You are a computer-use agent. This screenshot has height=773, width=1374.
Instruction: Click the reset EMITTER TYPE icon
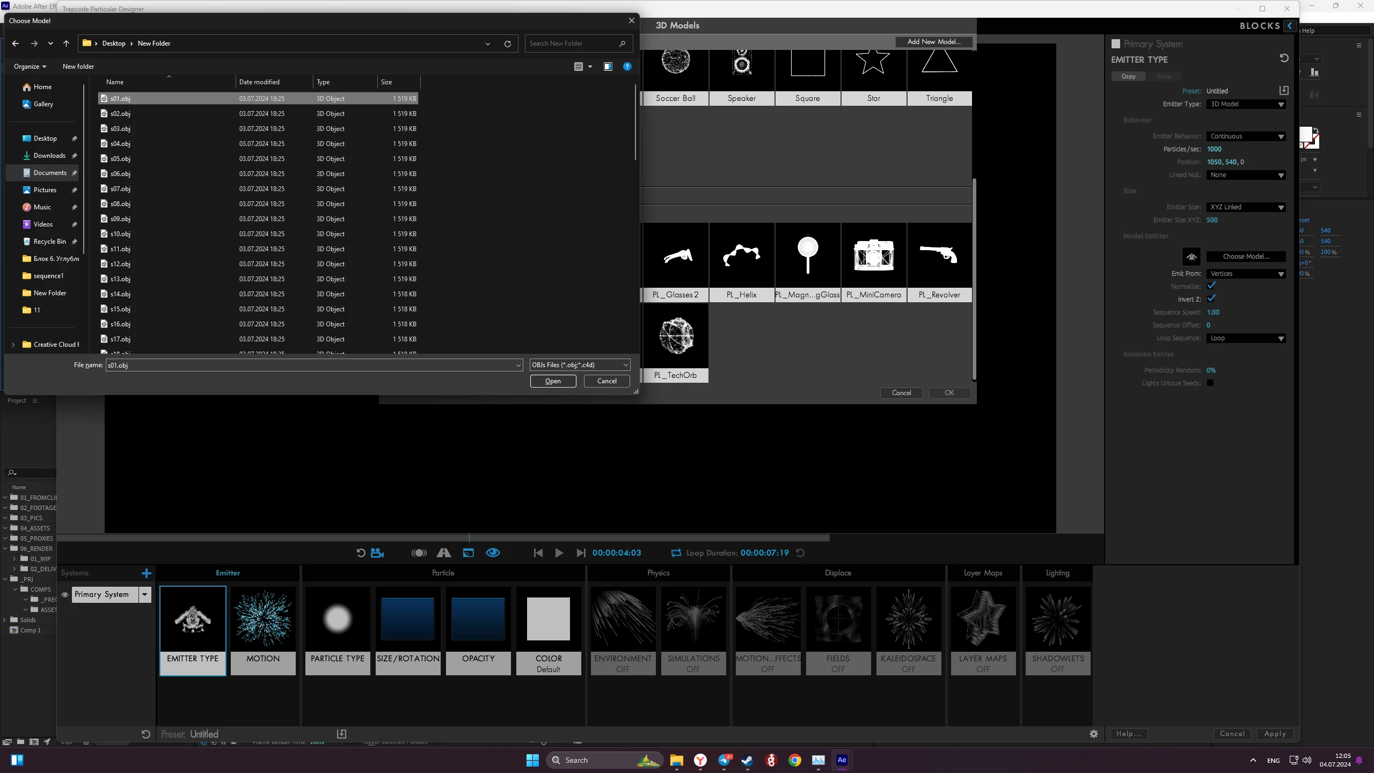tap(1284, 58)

...

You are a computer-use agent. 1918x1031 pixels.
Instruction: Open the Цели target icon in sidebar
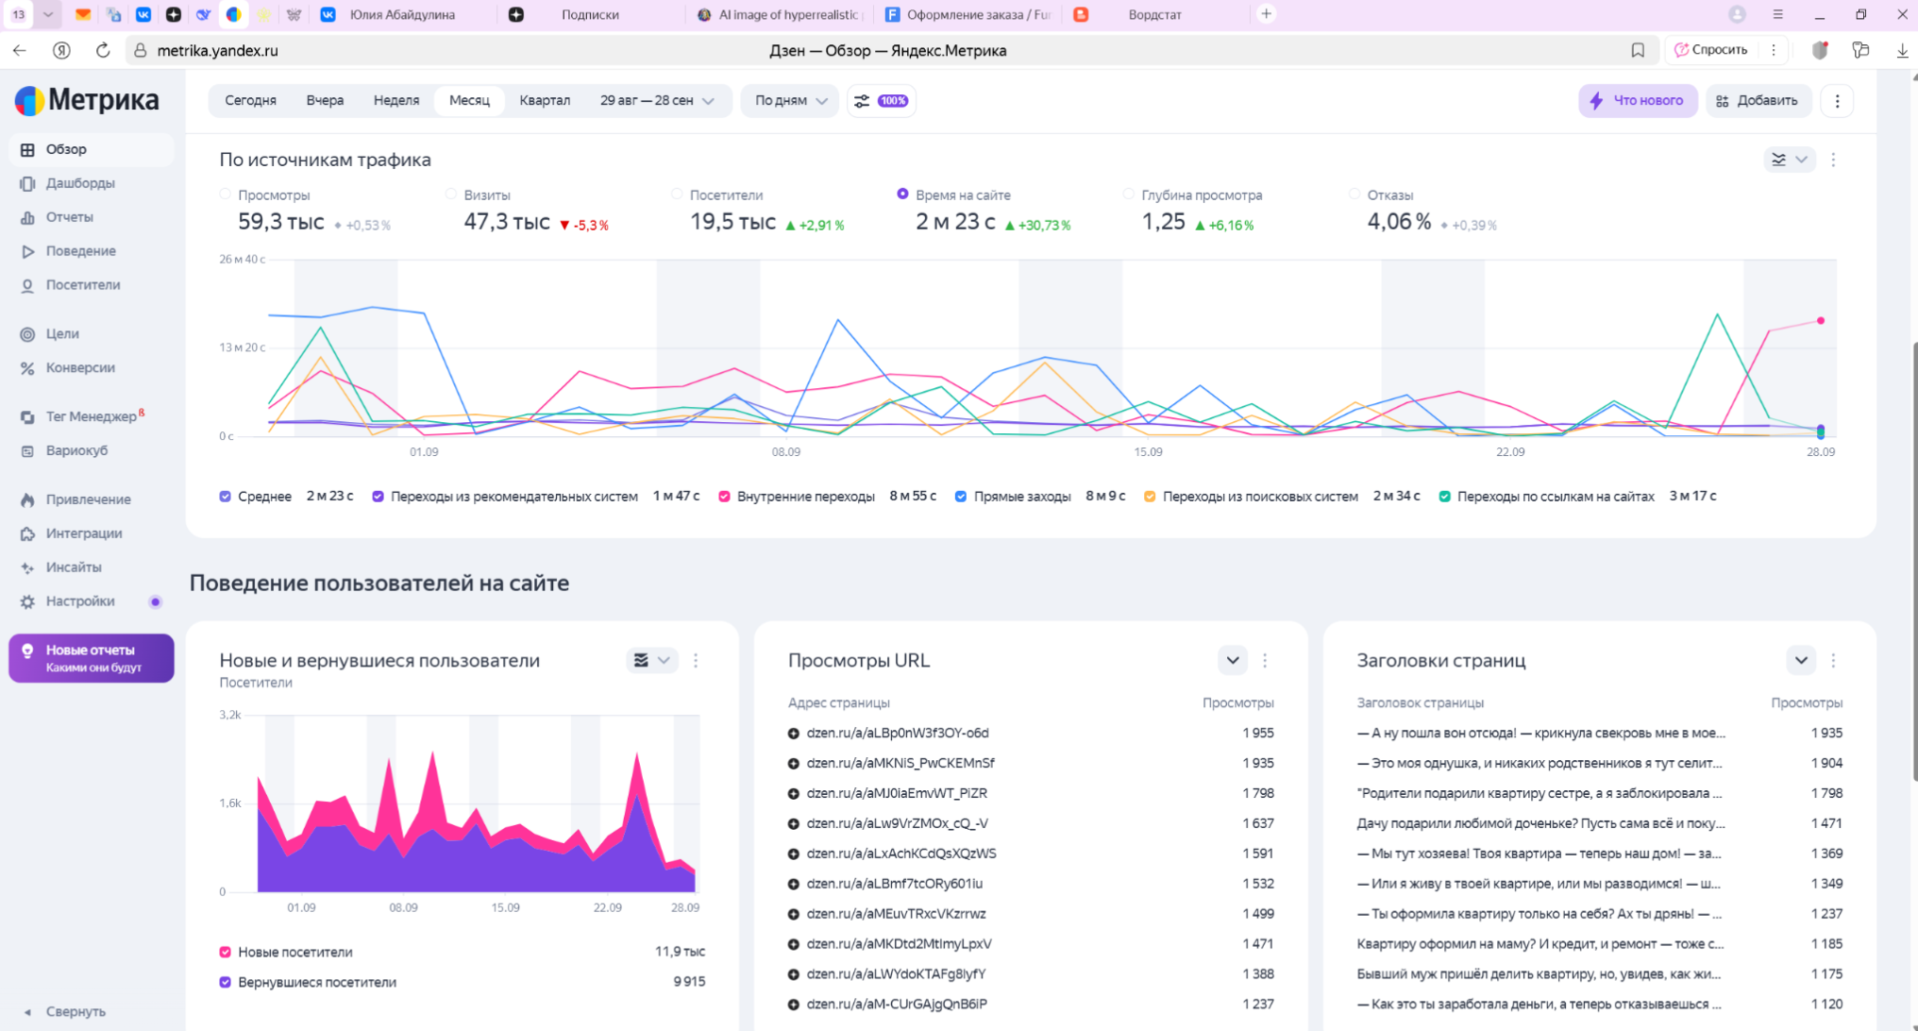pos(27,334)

ACTIVITY ::
From the lines above, copy those that contain the word "agent".

ANSWER FOR THE TASK ::
You are a computer-use agent. This screenshot has height=773, width=1374.
You are a computer-use agent. 1918x1031 pixels.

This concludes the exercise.